▸ Your goal
With pictures left out, copy exactly every line from the one containing "Given: Click the Recents clock icon" through the end of the material.

▸ Data provided
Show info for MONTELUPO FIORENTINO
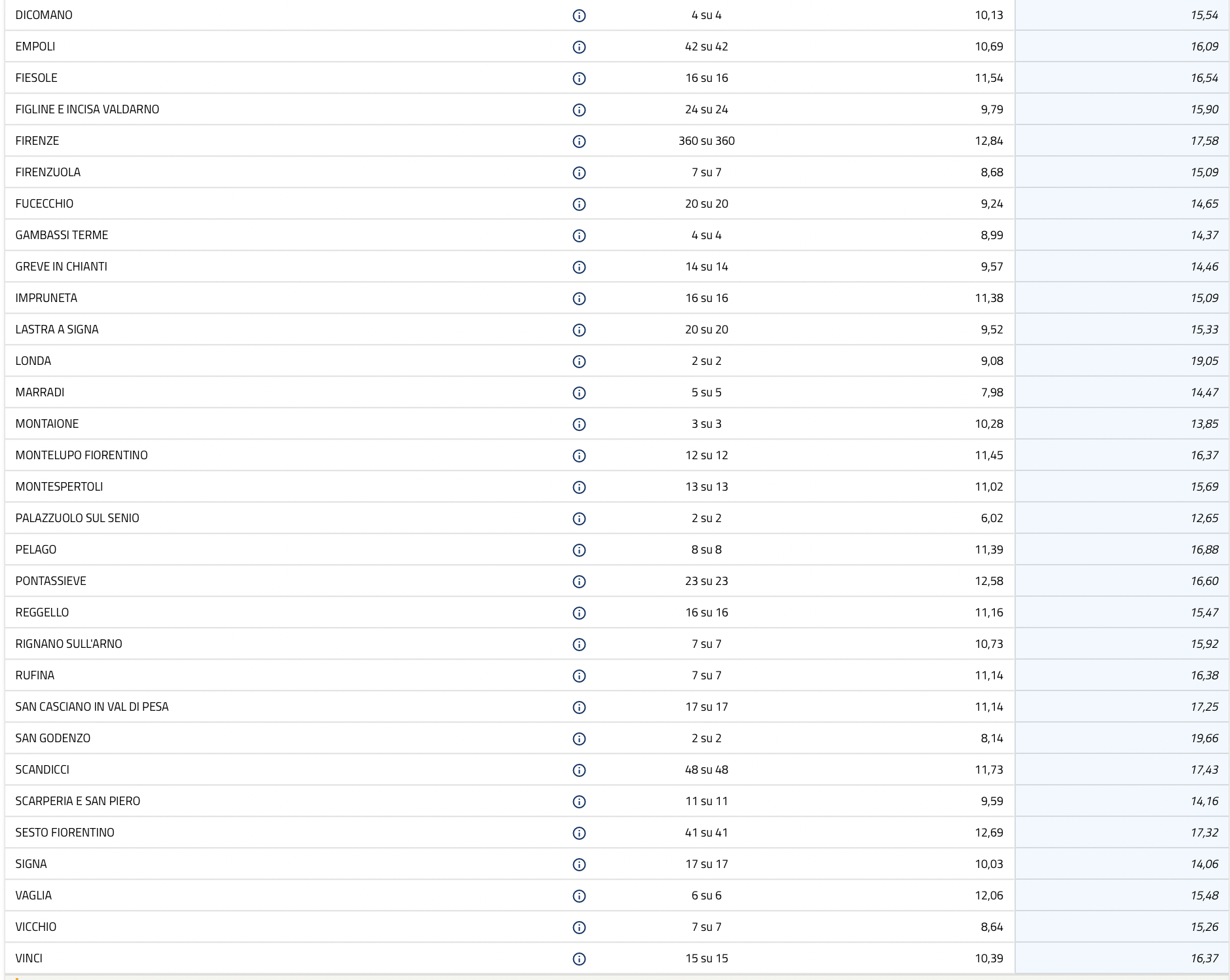The width and height of the screenshot is (1230, 980). click(579, 456)
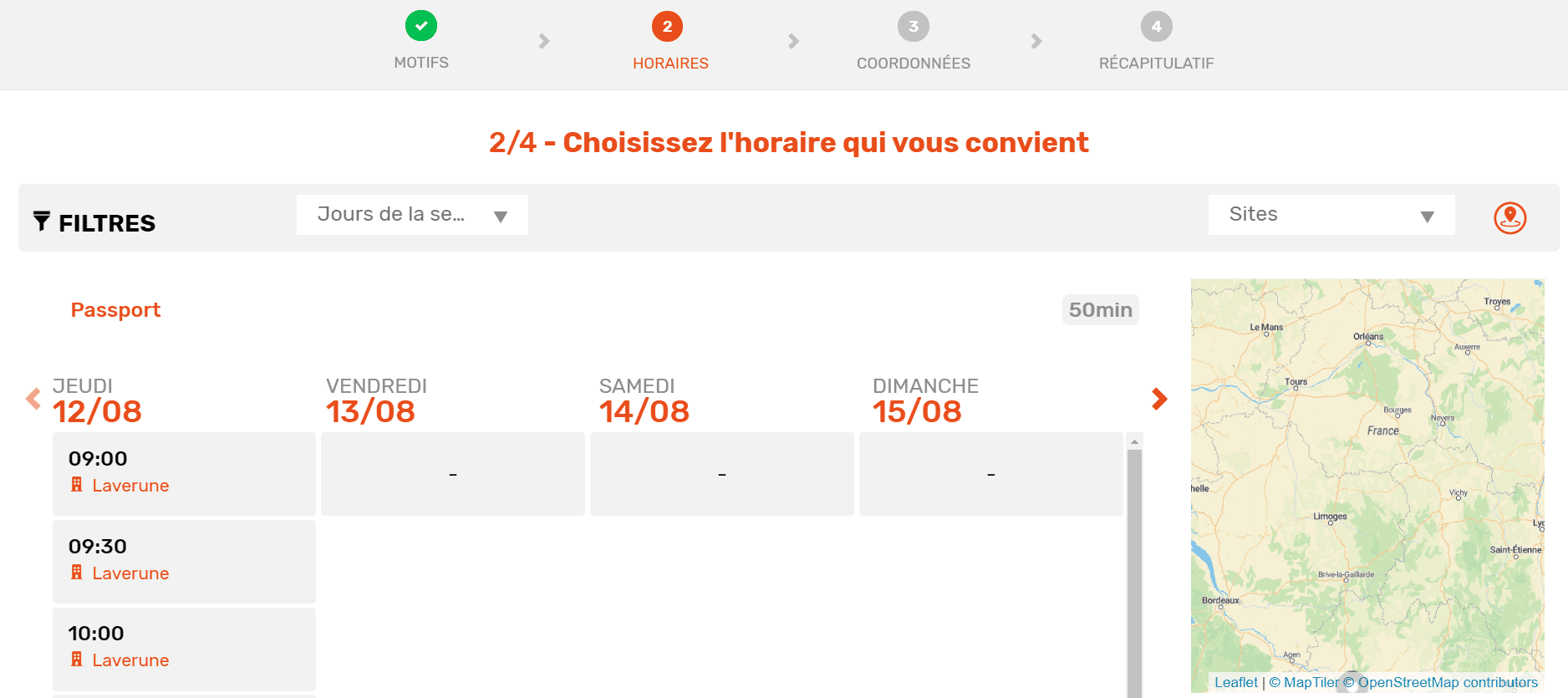1568x698 pixels.
Task: Toggle the map location pin icon
Action: [x=1509, y=218]
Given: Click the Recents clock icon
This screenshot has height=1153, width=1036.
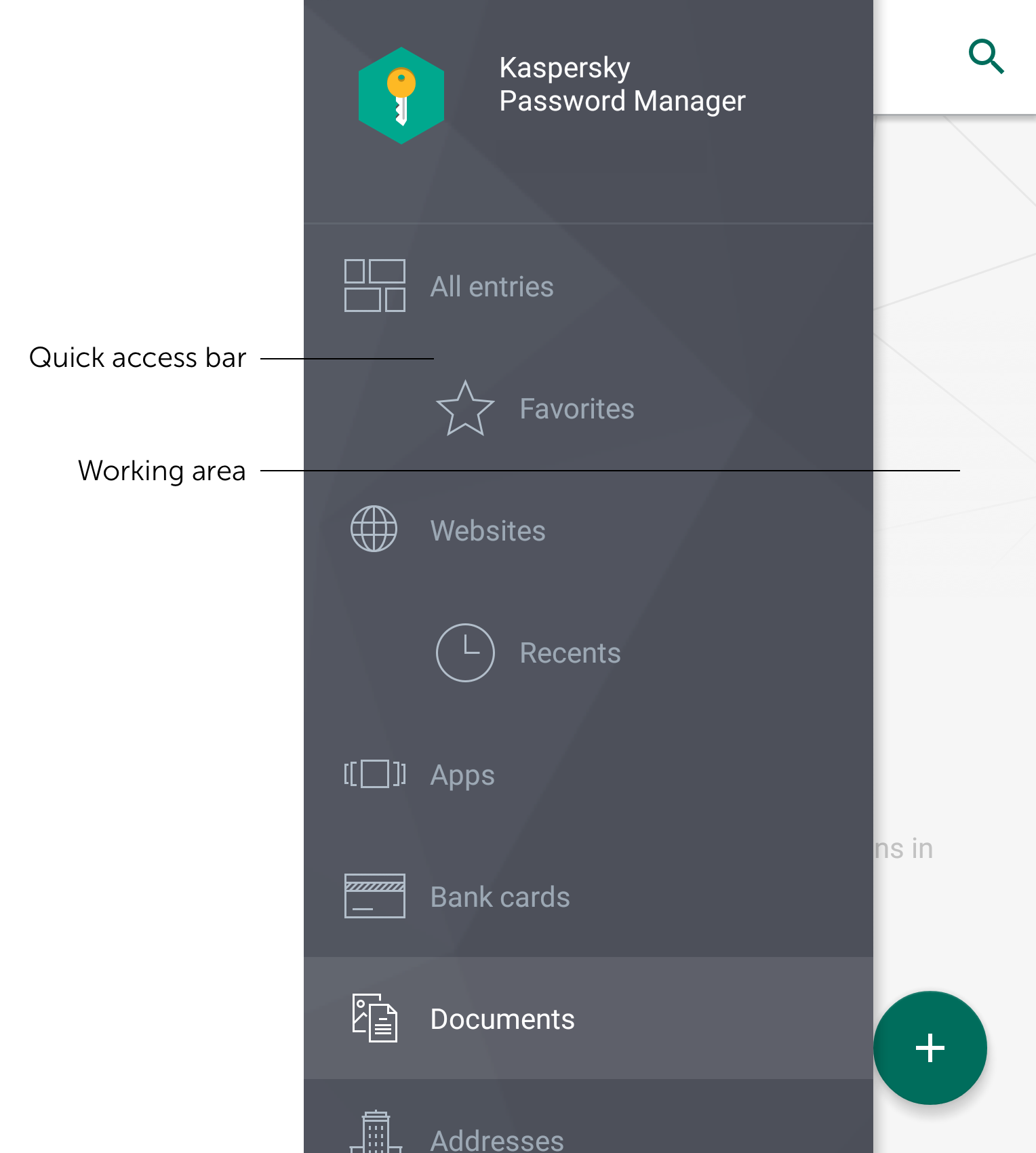Looking at the screenshot, I should (465, 652).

▸ Task result
Given: Click the Recents clock icon
This screenshot has height=1153, width=1036.
Looking at the screenshot, I should (465, 652).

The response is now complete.